■ Source passage

FormalPara To the Editor:

The recent paper by Evans et al. [1] on the risk of adverse cardiovascular outcomes in patients with type 2 diabetes treated with sulfonylureas or metformin is of great interest to us. The authors cited a study by our group [2], as having ‘re-ignited’ this long-standing debate.

We found the similarity in risk estimates between the two studies striking, with both reporting a 40% lower mortality for metformin users compared to sulfonylurea users. This was particularly reassuring for us, as we did not have access to clinical data in the administrative databases we used [2]. Though Evans et al. did not include it in their cited literature, we also reported a follow-up analysis that evaluated non-fatal events defined by cardiovascular-related hospitalisations [3]. Interestingly, the results from Evans et al. were again very similar to ours, despite the lack of clinical data, with the risk of cardiovascular hospitalisation not increased for sulfonylurea users, suggesting similar baseline risk. An increased risk of hospitalisation was observed by Evans et al. for their Combination 2 (sulfonylurea first, metformin added) cohort, although, to our reading, it appears that their monotherapy and combination therapy cohorts were not entirely mutually exclusive (i.e. subjects in the Combination 1 and 2 cohorts also contributed time to the respective monotherapy cohorts), confounding their analyses with respect to duration and severity of diabetes.

■ Task item
Copy the letter on sulfonylureas and metformin between "FormalPara To the" and "this long-standing debate.", inclusive, renaming "metformin" to "biguanide" throughout. The data that follows has nothing to do with this.

■ The data
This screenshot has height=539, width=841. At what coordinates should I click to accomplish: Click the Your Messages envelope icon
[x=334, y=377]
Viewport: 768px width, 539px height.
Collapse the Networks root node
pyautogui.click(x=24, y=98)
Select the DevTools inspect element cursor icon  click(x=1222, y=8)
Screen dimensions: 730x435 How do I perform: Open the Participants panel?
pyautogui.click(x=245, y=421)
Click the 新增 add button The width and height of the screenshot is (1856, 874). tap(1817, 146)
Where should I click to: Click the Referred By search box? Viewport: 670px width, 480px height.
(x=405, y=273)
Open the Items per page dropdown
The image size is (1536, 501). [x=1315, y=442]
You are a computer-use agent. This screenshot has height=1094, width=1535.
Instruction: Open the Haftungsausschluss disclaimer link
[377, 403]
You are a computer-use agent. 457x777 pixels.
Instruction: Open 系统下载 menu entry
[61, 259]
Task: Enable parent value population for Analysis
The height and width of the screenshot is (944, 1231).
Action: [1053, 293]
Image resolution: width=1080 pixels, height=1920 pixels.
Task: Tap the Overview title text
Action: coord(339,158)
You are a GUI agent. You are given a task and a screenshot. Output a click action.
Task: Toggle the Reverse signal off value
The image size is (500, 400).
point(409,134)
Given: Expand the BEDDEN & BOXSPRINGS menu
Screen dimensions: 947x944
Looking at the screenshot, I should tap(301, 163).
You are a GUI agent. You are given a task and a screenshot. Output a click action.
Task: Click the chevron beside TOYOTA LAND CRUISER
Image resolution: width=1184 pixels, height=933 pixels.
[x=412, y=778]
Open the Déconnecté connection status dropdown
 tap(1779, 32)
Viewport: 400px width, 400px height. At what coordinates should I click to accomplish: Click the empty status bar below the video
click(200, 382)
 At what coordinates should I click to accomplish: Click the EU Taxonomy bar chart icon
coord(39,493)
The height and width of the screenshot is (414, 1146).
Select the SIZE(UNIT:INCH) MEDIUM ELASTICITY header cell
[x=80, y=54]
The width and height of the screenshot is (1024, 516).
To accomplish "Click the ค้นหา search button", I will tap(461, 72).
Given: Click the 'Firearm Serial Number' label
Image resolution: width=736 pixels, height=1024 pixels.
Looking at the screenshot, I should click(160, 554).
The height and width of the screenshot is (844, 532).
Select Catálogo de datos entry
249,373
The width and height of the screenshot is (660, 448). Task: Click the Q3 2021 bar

■ Response to this exercise
FormalPara To the Editor:

The recent paper by Evans et al. [1] on the risk of adverse cardiovascular outcomes in patients with type 2 diabetes treated with sulfonylureas or biguanide is of great interest to us. The authors cited a study by our group [2], as having ‘re-ignited’ this long-standing debate.